> WHAT IS REQUIRED: Nothing but an exact copy of the records below counts as the answer.

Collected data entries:
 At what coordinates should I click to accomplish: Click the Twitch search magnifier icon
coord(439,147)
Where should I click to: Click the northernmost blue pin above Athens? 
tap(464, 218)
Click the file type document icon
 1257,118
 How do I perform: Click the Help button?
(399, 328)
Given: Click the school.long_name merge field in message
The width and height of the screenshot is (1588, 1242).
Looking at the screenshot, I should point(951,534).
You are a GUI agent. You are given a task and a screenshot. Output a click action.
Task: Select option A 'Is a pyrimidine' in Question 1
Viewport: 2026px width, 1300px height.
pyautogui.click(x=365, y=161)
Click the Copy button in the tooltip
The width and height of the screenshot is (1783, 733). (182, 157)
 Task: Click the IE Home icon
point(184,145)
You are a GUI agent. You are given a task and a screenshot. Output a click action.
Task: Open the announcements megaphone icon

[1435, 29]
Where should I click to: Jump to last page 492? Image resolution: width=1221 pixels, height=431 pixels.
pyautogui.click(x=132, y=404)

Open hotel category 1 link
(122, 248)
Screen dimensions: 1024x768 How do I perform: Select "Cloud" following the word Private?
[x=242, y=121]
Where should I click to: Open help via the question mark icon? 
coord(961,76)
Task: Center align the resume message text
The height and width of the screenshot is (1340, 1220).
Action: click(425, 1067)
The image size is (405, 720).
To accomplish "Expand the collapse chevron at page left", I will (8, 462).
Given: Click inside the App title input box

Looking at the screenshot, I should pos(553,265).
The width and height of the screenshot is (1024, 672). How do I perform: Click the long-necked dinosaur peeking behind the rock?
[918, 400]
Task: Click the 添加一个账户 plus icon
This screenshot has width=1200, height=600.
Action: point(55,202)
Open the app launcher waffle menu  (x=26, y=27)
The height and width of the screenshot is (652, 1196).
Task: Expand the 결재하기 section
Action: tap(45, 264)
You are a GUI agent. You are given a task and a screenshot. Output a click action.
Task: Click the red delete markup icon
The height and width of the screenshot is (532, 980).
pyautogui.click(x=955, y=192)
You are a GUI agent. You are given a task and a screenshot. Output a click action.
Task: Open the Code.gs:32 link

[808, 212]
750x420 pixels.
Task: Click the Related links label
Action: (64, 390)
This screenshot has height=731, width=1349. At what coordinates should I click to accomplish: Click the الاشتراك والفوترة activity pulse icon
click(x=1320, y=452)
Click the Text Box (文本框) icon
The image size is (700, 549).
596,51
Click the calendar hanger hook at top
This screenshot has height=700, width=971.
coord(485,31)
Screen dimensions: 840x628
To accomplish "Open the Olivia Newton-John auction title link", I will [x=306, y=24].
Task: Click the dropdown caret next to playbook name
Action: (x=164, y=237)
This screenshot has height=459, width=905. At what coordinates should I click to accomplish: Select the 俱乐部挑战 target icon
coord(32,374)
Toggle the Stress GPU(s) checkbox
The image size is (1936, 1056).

> EXERCISE RESPONSE:
 At what coordinates should I click to accomplish: Click the Twitch search magnifier icon
coord(439,147)
Where should I click to: Click the northernmost blue pin above Athens? 
tap(464, 218)
Click the file type document icon
 1257,118
 How do I perform: Click the Help button?
(399, 328)
Given: Click the school.long_name merge field in message
The width and height of the screenshot is (1588, 1242).
Looking at the screenshot, I should point(951,534).
You are a GUI agent. You are given a task and a screenshot. Output a click action.
Task: Select option A 'Is a pyrimidine' in Question 1
Viewport: 2026px width, 1300px height.
pyautogui.click(x=365, y=161)
Click the Copy button in the tooltip
The width and height of the screenshot is (1783, 733). (182, 157)
 Task: Click the IE Home icon
point(184,145)
You are a GUI agent. You are given a task and a screenshot. Output a click action.
Task: Open the announcements megaphone icon

[1435, 29]
Where should I click to: Jump to last page 492? Image resolution: width=1221 pixels, height=431 pixels.
pyautogui.click(x=132, y=404)

Open hotel category 1 link
(122, 248)
Screen dimensions: 1024x768 How do I perform: Select "Cloud" following the word Private?
[x=242, y=121]
Where should I click to: Open help via the question mark icon? 
coord(961,76)
Task: Center align the resume message text
The height and width of the screenshot is (1340, 1220).
Action: click(425, 1067)
The image size is (405, 720).
To accomplish "Expand the collapse chevron at page left", I will (8, 462).
Given: Click inside the App title input box

Looking at the screenshot, I should pos(553,265).
The width and height of the screenshot is (1024, 672). How do I perform: Click the long-necked dinosaur peeking behind the rock?
[918, 400]
Task: Click the 添加一个账户 plus icon
This screenshot has width=1200, height=600.
Action: point(55,202)
Open the app launcher waffle menu  (x=26, y=27)
The height and width of the screenshot is (652, 1196).
Task: Expand the 결재하기 section
Action: tap(45, 264)
You are a GUI agent. You are given a task and a screenshot. Output a click action.
Task: Click the red delete markup icon
The height and width of the screenshot is (532, 980).
pyautogui.click(x=955, y=192)
You are a GUI agent. You are given a task and a screenshot. Output a click action.
Task: Open the Code.gs:32 link

[808, 212]
750x420 pixels.
Task: Click the Related links label
Action: (64, 390)
This screenshot has height=731, width=1349. At what coordinates should I click to accomplish: Click the الاشتراك والفوترة activity pulse icon
click(x=1320, y=452)
Click the Text Box (文本框) icon
The image size is (700, 549).
596,51
Click the calendar hanger hook at top
This screenshot has height=700, width=971.
coord(485,31)
Screen dimensions: 840x628
To accomplish "Open the Olivia Newton-John auction title link", I will [x=306, y=24].
Task: Click the dropdown caret next to playbook name
Action: (x=164, y=237)
This screenshot has height=459, width=905. At what coordinates should I click to accomplish: Select the 俱乐部挑战 target icon
coord(32,374)
Toggle the Stress GPU(s) checkbox
The image size is (1936, 1056).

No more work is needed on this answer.